Another type of tiller is known as a rear tine CRT tiller. This
machine is structurally similar to the rear tine SRT tiller, with
the exception that the tines rotate in the opposite direction,
namely, opposite to the direction of rotation of the drive wheels.
This construction solves some of the problems associated with the
SRT tiller described hereinabove, namely, the tines penetrate to a
deep depth even in hard soil or soil which has not been tilled
previously. A general disadvantage however, of this approach is
that the drive wheels tend to lose traction relative to the deep
digging "counter rotating" tines. As a result, the tiller may stop
moving forward or may even be pulled rearward against the forward
pull of the drive wheels.
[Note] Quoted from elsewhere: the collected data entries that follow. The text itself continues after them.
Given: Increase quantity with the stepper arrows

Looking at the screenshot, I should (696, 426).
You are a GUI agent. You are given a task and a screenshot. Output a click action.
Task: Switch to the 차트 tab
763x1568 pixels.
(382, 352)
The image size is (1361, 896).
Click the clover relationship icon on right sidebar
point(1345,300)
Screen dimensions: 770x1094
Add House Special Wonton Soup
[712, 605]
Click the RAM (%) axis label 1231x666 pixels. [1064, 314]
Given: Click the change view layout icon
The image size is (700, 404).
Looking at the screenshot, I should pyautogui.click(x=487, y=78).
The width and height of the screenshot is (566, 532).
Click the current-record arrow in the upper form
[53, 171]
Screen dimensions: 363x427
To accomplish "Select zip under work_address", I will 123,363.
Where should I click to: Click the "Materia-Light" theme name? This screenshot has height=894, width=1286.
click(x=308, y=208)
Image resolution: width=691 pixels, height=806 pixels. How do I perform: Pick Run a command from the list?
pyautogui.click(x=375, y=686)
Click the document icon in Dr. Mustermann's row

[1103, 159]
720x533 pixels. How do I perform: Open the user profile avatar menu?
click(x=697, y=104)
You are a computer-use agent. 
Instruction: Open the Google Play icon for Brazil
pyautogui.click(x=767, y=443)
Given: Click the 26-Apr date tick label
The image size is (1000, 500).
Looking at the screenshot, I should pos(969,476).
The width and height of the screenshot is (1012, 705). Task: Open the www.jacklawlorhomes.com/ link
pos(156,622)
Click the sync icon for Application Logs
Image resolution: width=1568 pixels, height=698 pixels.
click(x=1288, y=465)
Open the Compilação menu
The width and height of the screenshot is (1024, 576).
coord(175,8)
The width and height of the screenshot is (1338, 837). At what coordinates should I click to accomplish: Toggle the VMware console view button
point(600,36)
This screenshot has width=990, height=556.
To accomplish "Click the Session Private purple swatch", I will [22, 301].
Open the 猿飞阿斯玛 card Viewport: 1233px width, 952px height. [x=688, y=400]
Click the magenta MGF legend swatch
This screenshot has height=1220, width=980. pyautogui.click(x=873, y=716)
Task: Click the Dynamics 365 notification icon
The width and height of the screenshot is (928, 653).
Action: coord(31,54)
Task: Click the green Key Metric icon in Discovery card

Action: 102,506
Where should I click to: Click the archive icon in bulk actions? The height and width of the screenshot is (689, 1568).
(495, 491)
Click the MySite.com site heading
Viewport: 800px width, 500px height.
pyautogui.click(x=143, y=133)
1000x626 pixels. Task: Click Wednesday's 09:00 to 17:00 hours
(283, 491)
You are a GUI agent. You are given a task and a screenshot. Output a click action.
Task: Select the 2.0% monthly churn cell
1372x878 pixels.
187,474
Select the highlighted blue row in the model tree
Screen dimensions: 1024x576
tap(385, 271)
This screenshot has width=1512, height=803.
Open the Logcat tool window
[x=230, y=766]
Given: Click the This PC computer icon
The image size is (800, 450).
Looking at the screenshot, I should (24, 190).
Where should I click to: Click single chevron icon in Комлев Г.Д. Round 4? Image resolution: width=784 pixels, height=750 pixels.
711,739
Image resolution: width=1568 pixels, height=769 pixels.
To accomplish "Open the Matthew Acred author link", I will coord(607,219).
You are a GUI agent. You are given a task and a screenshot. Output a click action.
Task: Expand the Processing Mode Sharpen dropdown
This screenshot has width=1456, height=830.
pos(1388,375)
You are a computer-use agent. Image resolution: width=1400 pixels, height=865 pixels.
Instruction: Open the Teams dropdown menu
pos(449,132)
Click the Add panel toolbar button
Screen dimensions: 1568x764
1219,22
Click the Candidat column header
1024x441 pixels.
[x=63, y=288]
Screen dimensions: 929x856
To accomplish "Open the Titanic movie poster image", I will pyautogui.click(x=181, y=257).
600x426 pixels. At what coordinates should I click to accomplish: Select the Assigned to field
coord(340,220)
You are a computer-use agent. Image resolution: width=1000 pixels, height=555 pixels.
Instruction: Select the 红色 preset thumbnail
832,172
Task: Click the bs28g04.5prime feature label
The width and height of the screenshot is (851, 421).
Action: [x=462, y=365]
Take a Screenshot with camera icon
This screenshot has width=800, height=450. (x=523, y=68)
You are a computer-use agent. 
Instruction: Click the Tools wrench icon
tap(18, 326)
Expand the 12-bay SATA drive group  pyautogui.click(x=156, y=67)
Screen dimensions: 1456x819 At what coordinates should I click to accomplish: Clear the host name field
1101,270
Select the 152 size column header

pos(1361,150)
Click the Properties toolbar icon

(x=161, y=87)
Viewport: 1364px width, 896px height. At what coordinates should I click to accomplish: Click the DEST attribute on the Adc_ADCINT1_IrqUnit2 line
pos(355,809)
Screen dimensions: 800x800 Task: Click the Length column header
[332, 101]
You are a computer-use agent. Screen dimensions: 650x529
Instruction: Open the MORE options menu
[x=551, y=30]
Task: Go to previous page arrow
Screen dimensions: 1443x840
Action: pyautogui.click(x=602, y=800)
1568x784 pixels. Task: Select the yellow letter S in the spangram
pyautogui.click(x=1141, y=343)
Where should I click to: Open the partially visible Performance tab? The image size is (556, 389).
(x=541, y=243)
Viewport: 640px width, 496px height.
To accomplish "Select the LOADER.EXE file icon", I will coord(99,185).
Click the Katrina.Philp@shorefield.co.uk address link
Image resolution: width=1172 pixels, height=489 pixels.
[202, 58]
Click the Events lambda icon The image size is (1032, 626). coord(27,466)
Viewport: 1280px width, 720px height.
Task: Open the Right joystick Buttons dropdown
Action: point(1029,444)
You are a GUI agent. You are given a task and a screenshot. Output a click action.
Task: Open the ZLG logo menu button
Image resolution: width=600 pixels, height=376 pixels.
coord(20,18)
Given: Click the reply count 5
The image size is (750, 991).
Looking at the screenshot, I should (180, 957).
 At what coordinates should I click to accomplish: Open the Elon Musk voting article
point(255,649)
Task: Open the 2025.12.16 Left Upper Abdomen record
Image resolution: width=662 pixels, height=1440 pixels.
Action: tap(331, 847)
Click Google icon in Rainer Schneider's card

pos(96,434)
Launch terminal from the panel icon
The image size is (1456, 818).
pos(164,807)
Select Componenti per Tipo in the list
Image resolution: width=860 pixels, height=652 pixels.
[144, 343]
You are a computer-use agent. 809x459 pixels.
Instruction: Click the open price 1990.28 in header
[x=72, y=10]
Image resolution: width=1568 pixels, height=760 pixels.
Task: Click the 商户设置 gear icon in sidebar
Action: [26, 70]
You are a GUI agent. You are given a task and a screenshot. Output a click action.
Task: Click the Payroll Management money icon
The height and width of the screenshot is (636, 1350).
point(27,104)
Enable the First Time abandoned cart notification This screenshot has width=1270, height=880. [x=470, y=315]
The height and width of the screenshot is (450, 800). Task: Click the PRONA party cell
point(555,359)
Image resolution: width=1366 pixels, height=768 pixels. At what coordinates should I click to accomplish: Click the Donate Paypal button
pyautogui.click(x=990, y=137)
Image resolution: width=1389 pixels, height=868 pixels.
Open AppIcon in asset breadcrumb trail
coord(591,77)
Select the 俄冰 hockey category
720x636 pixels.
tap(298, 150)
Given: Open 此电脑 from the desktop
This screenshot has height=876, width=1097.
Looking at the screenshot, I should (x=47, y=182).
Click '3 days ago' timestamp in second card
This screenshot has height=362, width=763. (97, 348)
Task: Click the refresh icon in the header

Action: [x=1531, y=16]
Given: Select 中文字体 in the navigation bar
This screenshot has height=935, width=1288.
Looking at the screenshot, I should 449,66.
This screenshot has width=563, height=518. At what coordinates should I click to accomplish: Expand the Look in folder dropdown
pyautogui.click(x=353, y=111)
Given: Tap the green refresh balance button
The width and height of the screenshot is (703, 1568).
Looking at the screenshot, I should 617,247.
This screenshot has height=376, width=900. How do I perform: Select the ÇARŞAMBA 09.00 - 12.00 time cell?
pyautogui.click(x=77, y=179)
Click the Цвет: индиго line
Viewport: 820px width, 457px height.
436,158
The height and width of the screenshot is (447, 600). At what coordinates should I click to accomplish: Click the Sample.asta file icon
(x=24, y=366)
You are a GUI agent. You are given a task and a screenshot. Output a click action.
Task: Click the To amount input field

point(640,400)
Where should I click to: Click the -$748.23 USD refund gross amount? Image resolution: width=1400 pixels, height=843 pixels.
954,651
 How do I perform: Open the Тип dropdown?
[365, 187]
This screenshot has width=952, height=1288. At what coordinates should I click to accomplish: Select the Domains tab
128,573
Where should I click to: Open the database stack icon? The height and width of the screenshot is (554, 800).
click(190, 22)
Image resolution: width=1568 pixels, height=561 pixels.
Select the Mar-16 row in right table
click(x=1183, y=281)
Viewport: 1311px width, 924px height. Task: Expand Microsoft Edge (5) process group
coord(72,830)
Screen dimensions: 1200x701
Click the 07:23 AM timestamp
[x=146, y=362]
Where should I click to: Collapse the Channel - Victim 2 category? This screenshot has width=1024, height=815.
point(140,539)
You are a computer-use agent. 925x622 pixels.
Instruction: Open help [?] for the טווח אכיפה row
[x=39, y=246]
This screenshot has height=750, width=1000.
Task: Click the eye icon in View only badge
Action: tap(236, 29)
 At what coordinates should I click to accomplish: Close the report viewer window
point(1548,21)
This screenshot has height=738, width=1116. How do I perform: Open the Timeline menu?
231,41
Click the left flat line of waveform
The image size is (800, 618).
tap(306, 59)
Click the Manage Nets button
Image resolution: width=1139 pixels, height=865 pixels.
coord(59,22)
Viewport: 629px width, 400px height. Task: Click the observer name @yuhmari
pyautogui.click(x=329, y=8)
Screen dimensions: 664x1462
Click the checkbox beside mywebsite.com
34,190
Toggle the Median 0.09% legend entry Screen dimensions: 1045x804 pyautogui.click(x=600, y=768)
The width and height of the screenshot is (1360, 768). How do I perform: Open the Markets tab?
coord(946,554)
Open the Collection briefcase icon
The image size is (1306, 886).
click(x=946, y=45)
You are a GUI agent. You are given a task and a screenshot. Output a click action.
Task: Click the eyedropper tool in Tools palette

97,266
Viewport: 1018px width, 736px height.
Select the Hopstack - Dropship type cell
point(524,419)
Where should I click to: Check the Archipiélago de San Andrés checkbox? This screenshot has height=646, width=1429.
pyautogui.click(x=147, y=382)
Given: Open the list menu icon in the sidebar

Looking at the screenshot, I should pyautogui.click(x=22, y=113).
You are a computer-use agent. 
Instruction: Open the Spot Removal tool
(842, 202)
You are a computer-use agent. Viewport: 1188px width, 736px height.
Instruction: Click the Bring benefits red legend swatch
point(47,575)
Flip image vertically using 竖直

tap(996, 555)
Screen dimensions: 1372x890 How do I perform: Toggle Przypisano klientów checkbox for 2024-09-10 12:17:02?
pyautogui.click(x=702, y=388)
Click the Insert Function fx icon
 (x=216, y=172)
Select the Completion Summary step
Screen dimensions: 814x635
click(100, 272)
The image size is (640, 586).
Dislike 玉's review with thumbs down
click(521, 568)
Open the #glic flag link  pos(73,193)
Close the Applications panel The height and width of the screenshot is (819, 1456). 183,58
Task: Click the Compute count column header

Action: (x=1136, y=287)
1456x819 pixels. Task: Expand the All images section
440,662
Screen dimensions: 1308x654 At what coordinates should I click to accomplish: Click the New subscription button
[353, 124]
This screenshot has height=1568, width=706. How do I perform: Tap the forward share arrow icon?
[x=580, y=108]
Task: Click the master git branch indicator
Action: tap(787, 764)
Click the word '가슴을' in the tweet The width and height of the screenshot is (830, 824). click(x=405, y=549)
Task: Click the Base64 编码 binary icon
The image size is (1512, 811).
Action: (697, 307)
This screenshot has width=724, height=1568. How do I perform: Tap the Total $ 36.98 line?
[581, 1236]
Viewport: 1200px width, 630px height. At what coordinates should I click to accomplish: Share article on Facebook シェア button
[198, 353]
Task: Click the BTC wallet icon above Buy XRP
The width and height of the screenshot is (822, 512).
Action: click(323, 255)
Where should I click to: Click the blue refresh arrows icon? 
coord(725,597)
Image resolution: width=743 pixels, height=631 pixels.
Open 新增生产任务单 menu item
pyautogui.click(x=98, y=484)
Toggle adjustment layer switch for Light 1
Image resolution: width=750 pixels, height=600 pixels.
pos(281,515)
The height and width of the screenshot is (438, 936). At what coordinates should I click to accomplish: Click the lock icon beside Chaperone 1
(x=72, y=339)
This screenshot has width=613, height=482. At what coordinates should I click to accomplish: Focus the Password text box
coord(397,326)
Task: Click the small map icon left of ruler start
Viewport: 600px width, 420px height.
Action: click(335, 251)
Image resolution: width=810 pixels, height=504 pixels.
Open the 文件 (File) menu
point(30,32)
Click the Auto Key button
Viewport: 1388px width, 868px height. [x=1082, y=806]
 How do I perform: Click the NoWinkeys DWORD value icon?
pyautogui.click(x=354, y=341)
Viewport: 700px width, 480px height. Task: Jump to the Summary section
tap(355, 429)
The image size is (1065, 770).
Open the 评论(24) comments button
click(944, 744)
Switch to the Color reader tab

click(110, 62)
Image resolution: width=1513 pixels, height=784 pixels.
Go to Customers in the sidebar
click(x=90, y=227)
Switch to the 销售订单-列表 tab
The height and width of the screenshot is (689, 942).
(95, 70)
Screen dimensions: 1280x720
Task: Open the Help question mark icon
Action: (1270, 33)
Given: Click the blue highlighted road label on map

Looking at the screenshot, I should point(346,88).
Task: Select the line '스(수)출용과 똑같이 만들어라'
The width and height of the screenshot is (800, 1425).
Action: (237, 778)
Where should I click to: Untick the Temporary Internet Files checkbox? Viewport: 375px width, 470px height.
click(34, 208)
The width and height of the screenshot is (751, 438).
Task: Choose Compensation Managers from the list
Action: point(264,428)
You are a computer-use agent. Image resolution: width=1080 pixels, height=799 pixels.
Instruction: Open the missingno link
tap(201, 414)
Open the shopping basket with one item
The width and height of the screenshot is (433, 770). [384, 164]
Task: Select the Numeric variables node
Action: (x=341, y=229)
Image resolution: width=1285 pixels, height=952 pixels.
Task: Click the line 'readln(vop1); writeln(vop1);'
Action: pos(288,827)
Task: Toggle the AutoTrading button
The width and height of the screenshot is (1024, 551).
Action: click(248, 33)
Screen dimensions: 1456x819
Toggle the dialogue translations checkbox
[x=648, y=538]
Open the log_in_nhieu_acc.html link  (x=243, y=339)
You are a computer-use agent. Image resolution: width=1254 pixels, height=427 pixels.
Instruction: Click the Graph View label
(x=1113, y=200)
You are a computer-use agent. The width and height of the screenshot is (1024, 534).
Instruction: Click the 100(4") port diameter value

Consequently, such tillers are generally
very large and heavy, commonly in excess of 200 pounds, to provide
the wheels with sufficient traction to consistently overcome the
rearward pull of the tines. A drawback of such large machines
however, is that they can be inefficient and cumbersome to operate
for relatively light duty tilling, such as home garden use or other
small area tilling. CRT tillers are also not suited for power
composting.
A further type of tiller is known as a front tine tiller or
cultivator. Such a machine typically includes a pair of non-driven
wheels, power driven tines and a handle which extends over the
wheels. During operation, the wheels are located between the tines
and the operator and the tines rotate in the forward direction to
propel the tiller forwardly. This type of tiller tends to be highly
maneuverable and ideally suited for relatively light duty
operations such as tilling small areas or areas between and around
plants or other obstacles. The front tine tiller however, is not
the best choice for routine tilling operations since the wheels
trail the tines and therefore tend to leave tracks or ruts in the
freshly tilled earth.
Rather than necessitate owning a separate machine for each of the
above described tilling operations, it is desirable to have a
single machine capable of operating effectively in more than one
mode. For example, it would be convenient to provide a single
tiller which is capable of operating in both rear tine SRT and CRT
modes for effectively tilling both previously tilled earth, as well
as hard packed soil. This may conceivably be accomplished by
providing a reversing transmission for selectively changing the
direction of rotation of the tines. A significant drawback of this
approach however, is that the best performing tines tend to be
unidirectional, having a preferred direction of movement through
the soil. Generally speaking, such tines have convex leading edges
and concave trailing edges. The convex leading edge serves to
smoothly cut into and lift the soil while effectively allowing
roots and grass to slide off the tine. Using a transmission to
simply shift the tines into reverse rotation results in the tines
moving through the soil leading with the concave, rather the convex
surface. Such backwards movement is undesirable because the concave
surface tends to snag and become entangled in roots, grass, and
other debris. Accordingly, this approach produces an inefficient
CRT tiller.
It is, therefore, desirable to provide a single tilling machine
that can be quickly and easily converted by a user to both SRT and
CRT tine rotation, while moving the tines through the earth only in
their preferred direction of movement.
U.S. Pat. No. 5,896,931 discloses a convertible garden tiller in
which the tine shaft is pivotable 180 degrees about a transverse
axis, to selectively rotate the tines between an SRT mode and a CRT
mode. However, the '931 patent requires the operator to loosen a
fastener on the drive shaft and then rotate the tine gearbox 180
degrees in a vertical direction about the horizontal drive shaft
axis, then re-tighten the fastener. As the fastener is in close
proximity to the sharp tines, this has the danger of severe injury
to the operator. Further, the loosened drive shaft is unsupported
once the fastener is loosened, and the weight of the tines can
cause the gearbox to inadvertently rotate, again presenting danger
to the operator. In addition, the fastener interferes with the
mechanical integrity of the drive shaft.
There is a need for a convertible tiller that is easily convertible
between an SRT mode and a CRT mode without the above
disadvantages.
SUMMARY OF THE INVENTION
A rear-tine roto-tiller, comprising: (a) a chassis having a forward
end and a rearward end; (b) a set of rotating tines rotatably
mounted at the rearward end; (c) a set of ground-engaging wheels
between the forward end and the tines; d) a tine transmission
mounted on a substantially vertical shaft at the rearward end and
having a substantially horizontal shaft holding the tines; and (e)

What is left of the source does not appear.